Chissà a cosa pensava mentre lasciava per sempre Milano per Murano. Paolo Venini aveva 26 anni, quel giorno di un secolo fa, e stava cambiando vita. Abbandonava la professione di avvocato e inseguiva un sogno e una passione: il sogno di diventare imprenditore, la passione per il vetro, di cui era innamorato.
Era il 1921 e da allora, non è retorica, il vetro non sarà più lo stesso. Negli anni quel cognome lombardo – era originario di Cusano Milanino – sarebbe diventato sinonimo di arte vetraria nel mondo. Tanto che oggi la Venini, di proprietà della famiglia Damiani, famosa per i gioielli e l’alta oreficeria, si appresta a celebrare con una serie di iniziative i suoi cent’anni di attività.
Ma torniamo ad allora.
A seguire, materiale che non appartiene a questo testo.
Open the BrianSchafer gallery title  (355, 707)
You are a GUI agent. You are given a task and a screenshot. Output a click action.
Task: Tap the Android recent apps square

Al giovane Paolo, classe 1895. La passione gli era venuta per caso cinque anni prima, quando Giacomo Cappellin, “Bapi” per gli amici, aveva deciso di trasferire in via Montenapoleone il suo negozio di vetri antichi. Poche cose portate da Venezia quando la Grande Guerra l’aveva condotto all’ombra della Madonnina come sergente della Croce Rossa. E Paolo Venini, che passava spesso davanti al suo negozio, aveva cominciato a entrare, a informarsi, a comprare. Era nata un’amicizia tra i due e finita la guerra, nell’Italia che vede la nascita del Partito comunista e l’elezione al Parlamento di Benito Mussolini, Cappellin e Venini decidono di rilevare una fornace in difficoltà. Hanno idee rivoluzionarie, vogliono abbandonare i vecchi stili settecenteschi perché quel modo di produrre è ormai superato. La tradizione va rispettata ma anche cambiata, pensano.
Nasce così la “VSM Cappellin Venini & C.”, dove la sigla sta per Vetri Soffiati Muranesi. Partono alla grande, alla prima Biennale di Monza del ’23 espongono le creazioni del direttore artistico Vittorio Zecchin, pittore a metà tra la tradizione bizantina e le suggestioni di Gustav Klimt. Due anni più tardi i suoi vetri conquistano il “Grand Prix” all’Esposizione internazionale di Parigi.
Tra i due, Cappellin era il creativo, parlava in muranese con i maestri e si faceva rispettare. Venini invece guardava agli affari, in brevissimo tempo avevo messo in piedi una rete di negozi nelle principali città italiane e nelle capitali europee. Le cose sembravano andar bene ma i dissidi tra i due, dapprima latenti, vennero fuori in modo dirompente proprio nel 1925, l’anno del trionfo europeo. E la fine del sodalizio, i due si separano.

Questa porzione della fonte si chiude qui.